Another misconception is that lifestyle choices, including overindulgence in drugs, alcohol, food, partying, etc., are usually to blame for creative minds falling victim to mental illnesses. Never mind the fact that some people often turn to these activities in order to cope with their mental conditions in the first place. When singer Paula Abdul spoke out in the 90s about her struggles with bulimia, she noted that she turned to food in order to cope with the anxiety and depression she faced from as early as 16-years-old.
Other misconceptions that lead to stigmatization of mental health issues include:
- The belief that people with schizophrenia have a violent streak
- Thinking bipolar disorder sufferers are prone to making bad decisions
- Believing anxiety and depression are a result of weak-mindedness
Dealing with mental health stigma
Thankfully, more and more people are realizing how damaging the stigma attached to mental illnesses can be to those afflicted, and many are speaking up.
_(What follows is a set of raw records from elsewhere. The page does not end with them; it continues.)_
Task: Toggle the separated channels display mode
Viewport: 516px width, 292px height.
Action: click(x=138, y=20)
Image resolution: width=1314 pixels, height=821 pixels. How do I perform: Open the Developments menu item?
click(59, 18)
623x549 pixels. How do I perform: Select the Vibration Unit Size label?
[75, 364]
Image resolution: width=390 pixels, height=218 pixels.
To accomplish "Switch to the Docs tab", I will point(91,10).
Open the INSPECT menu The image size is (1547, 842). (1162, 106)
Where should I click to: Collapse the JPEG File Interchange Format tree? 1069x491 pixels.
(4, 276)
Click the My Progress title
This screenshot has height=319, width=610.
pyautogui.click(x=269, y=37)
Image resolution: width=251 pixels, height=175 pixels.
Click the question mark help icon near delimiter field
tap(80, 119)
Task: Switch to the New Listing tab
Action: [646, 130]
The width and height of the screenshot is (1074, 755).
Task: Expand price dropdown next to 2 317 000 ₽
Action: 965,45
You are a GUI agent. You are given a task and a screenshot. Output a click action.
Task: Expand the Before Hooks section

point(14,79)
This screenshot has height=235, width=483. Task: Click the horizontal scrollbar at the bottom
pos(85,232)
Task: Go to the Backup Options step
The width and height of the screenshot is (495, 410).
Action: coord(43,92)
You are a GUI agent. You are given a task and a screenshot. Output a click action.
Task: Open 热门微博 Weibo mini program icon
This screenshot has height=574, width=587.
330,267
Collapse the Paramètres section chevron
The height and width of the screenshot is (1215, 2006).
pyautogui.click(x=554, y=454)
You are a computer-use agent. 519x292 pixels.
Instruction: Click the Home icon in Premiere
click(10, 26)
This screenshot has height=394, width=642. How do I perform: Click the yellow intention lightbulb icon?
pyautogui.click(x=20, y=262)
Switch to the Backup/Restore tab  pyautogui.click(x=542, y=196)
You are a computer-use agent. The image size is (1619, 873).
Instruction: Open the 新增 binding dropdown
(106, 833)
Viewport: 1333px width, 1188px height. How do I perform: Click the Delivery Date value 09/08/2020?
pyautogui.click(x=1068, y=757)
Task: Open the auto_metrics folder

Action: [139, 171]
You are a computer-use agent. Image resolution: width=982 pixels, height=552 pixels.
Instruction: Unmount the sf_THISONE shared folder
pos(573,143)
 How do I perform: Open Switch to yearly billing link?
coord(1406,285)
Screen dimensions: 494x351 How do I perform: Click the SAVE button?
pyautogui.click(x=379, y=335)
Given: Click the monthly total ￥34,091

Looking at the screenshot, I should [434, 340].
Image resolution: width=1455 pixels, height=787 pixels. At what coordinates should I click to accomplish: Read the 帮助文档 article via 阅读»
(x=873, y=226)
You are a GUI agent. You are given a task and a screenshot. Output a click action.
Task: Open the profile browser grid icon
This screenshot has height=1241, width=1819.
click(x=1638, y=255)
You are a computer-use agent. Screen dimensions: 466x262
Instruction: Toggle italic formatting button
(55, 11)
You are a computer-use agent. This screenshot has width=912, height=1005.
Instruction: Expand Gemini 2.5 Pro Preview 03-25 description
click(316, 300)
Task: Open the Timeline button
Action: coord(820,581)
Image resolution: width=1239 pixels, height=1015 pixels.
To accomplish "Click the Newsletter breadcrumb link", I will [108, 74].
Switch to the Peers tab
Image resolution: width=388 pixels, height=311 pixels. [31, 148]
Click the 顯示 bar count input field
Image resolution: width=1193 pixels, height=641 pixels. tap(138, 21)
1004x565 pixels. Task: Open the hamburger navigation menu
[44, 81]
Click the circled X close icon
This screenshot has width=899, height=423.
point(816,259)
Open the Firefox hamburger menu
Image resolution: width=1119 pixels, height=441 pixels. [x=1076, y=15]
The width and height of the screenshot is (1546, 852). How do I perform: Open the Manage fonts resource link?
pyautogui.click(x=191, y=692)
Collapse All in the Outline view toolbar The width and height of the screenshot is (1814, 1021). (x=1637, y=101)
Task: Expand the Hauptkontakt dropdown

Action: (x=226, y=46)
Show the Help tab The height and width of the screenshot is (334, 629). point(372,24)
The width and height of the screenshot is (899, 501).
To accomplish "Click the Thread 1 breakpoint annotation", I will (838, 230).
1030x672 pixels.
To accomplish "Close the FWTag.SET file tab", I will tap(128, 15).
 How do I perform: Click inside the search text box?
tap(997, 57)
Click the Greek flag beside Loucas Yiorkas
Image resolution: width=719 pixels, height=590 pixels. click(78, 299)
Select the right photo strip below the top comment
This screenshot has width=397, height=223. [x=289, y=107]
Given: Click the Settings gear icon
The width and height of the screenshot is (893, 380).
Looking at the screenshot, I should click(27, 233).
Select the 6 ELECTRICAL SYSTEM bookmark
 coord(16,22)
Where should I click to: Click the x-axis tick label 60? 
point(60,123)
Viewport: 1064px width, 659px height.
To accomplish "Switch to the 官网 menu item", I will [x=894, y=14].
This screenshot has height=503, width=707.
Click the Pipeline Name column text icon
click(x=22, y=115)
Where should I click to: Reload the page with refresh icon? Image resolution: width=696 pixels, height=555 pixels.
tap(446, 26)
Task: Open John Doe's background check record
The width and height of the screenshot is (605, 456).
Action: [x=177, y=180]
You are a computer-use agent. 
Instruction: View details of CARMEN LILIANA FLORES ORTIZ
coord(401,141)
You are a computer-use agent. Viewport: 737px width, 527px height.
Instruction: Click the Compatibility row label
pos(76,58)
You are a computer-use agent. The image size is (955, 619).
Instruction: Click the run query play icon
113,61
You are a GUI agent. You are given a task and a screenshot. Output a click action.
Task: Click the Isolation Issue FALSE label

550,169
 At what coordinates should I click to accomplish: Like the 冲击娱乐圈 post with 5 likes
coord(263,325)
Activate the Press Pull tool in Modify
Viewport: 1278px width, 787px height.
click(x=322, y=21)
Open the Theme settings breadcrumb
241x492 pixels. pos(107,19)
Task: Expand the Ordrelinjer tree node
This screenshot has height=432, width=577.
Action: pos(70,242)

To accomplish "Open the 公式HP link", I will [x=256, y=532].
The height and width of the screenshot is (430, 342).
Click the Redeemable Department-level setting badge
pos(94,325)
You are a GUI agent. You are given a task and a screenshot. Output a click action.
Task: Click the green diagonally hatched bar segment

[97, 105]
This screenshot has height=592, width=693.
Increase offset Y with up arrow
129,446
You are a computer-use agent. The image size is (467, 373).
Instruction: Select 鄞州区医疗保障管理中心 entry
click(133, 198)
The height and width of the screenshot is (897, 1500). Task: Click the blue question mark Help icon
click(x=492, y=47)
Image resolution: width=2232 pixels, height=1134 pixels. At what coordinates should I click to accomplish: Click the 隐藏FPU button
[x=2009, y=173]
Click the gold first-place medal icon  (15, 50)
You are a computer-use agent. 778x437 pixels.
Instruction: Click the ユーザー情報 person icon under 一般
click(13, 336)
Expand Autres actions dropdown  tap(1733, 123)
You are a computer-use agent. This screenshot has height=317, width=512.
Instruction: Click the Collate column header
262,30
In the music fraternity, a number of artists have spoken out against mental health stigma, including Brian Wilson of Beach Boys fame and Irish singer-songwriter Sinead O’Connor.
In addition, programs have been coming to the fore, not just to provide support for sufferers of mental illness, but also to fight the stigma.
Another outlet that has become useful in countering the effects of mental illness stigma is the advent of telehealth services. Telehealth involves the use of computers and smart devices to communicate with doctors, therapists, and other health professionals in order to get treatment and advice. Healthcare can, therefore, be delivered remotely and at the patient’s convenience.
Platforms such as BetterHelp, for example, allow people with mental illnesses to easily and discreetly connect with therapists online from the comfort of their homes, offices, or anywhere they are comfortable. This ability to get professional help, through telehealth services, makes it possible for anyone suffering from mental health issues to possibly avoid mental-health-related stigma that might occur if they had to go into a public facility.